We snuck in our 12-week ultrasound last Thursday before dashing to the airport for a trip east to see family and sneak in beach time over the 4th of July weekend. My husband hadn't been to an ultrasound since 6 weeks, so it was awesome for him to be there and to see the baby's growth. Everything looked good at the ultrasound and we are just awaiting the results of our MaterniT21 test (which we likely won't have until next week).
This was our first pregnant visit to the high-risk OB. We saw a different one than we saw in the hospital when I lost L and when we had our non-pregnant consult. I don't love her bedside manner as she was a bit brusque, but the visit was fine and she seems to know her stuff, including enough about clotting and our situation to make me feel comfortable. I've mentioned this before, but I feel as though I spend a lot of time wrangling doctors and making sure they all know what the other has told me... it is exhausting keeping all of their opinions straight and trying not to trample on their sometimes very fragile egos!

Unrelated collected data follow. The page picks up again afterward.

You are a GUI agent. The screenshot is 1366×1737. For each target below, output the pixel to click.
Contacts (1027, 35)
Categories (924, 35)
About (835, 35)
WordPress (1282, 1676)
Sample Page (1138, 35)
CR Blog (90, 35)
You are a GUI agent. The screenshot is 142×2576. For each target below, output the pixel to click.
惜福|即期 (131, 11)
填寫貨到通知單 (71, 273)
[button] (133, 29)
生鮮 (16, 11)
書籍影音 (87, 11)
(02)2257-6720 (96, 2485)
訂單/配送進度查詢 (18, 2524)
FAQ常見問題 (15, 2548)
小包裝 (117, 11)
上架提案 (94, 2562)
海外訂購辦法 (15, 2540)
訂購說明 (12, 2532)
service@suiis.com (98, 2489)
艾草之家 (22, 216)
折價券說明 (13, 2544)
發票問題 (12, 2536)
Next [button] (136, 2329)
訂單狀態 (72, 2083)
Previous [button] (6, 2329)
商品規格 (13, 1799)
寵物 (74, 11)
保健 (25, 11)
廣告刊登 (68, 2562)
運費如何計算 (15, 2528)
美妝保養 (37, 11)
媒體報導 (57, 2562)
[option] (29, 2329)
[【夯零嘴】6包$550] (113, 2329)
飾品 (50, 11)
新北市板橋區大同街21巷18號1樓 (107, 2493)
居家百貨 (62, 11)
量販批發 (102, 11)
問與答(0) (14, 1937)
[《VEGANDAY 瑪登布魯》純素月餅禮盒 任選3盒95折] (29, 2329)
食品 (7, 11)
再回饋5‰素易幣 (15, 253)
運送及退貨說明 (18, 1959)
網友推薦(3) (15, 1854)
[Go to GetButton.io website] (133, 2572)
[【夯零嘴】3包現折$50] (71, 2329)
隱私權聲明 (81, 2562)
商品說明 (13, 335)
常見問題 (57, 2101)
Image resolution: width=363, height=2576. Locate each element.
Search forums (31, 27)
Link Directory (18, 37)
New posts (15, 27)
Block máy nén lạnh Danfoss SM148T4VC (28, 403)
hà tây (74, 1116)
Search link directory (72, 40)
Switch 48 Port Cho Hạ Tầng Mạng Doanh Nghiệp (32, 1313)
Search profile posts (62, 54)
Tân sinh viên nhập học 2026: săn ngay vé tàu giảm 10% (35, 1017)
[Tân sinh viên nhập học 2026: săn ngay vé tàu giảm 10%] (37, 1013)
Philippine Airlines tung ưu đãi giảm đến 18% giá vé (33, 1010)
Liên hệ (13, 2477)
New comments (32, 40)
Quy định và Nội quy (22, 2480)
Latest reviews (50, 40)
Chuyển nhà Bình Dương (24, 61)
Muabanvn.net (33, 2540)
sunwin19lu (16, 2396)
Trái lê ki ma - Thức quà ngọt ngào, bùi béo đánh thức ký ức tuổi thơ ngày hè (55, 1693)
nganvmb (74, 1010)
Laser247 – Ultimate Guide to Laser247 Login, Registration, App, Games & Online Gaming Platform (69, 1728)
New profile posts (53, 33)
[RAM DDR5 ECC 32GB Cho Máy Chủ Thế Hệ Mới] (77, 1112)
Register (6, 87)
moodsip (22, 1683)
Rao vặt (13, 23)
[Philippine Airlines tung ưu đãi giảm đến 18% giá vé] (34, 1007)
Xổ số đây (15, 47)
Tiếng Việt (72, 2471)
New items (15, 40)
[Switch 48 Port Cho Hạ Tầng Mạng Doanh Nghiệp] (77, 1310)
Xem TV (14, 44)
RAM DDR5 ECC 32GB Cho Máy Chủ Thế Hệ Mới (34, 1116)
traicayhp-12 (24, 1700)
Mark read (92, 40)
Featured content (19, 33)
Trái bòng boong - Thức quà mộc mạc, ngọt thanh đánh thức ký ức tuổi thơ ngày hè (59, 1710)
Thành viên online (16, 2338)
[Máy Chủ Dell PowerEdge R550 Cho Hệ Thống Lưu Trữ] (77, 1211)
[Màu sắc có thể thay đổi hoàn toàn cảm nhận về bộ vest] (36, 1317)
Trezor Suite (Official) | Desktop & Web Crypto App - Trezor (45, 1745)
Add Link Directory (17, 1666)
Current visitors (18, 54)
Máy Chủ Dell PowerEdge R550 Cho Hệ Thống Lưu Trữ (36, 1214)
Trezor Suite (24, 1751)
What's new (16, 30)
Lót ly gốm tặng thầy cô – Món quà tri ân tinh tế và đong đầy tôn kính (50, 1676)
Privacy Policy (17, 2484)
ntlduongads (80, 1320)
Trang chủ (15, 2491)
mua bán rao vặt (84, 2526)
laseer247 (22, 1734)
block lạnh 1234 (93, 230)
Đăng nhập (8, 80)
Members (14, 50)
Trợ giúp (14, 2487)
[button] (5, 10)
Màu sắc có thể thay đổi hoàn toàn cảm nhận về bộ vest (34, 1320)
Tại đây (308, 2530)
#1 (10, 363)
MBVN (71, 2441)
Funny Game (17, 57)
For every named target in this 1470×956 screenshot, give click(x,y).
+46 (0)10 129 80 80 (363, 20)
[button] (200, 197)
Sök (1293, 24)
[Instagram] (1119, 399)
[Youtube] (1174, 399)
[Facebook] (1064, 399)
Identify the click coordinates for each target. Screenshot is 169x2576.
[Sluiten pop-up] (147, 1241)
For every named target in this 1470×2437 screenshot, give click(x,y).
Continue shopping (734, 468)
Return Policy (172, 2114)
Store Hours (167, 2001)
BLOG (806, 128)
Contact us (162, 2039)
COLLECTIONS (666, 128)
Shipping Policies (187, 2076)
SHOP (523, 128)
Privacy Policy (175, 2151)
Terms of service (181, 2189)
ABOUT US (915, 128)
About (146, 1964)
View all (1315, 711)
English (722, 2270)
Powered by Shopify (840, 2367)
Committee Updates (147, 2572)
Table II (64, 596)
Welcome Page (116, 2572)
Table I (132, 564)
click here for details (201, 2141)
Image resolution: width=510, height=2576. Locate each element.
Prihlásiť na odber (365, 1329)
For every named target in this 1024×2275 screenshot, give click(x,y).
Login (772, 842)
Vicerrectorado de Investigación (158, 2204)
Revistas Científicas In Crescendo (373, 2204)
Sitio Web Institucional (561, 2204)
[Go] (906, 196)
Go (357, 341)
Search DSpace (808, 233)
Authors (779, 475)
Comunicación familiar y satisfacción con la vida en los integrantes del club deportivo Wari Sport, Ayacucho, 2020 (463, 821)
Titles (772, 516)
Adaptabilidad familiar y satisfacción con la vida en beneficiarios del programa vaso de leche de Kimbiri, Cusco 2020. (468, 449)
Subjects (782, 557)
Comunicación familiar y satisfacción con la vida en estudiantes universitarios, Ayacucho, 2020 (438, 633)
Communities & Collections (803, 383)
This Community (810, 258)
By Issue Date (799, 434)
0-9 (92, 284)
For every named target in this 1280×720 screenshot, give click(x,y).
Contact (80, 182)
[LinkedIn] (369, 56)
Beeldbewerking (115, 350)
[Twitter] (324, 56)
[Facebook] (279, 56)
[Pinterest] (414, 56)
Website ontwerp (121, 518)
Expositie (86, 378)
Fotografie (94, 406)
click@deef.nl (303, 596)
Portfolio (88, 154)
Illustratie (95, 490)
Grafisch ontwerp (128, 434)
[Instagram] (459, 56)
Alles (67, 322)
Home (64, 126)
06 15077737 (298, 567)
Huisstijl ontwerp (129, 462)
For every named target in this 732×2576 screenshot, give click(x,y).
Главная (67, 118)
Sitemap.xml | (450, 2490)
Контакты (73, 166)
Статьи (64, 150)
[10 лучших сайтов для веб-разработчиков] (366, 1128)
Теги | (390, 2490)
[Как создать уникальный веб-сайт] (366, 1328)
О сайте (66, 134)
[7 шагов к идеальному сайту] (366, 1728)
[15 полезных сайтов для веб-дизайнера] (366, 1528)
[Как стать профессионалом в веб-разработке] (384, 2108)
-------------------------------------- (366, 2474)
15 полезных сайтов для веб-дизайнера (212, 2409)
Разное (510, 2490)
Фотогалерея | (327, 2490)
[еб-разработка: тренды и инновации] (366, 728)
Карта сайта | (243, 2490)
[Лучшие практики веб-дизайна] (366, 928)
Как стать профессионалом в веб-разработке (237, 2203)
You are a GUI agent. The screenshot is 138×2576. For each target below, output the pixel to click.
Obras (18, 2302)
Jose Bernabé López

Our little baby was moving all around.... not as much as L did at her 12-week ultrasound, but still bouncing around in my uterus. I hate that I compare the two ultrasounds (and the two pregnancies in general), but I just can't help but go there. It is the same way that I compare my cravings (currently mashed potatoes, salt and vinegar potato chips, and any salad with mayo, which I usually never eat (e.g., egg salad, chicken salad, potato salad)), which are different in this pregnancy. I have this bizarre feeling I've shared before about this false sense of control if I do things a certain way.... if I don't crave the same things, this baby will live.... if this baby moves differently, he or she will definitely make it. Totally ridiculous, I know.
For now, we've made it to 12 weeks. My next ultrasound will be at 13 weeks, 4 days, which according to some sources means I will have made it to the second trimester. We shall see. One day at a time.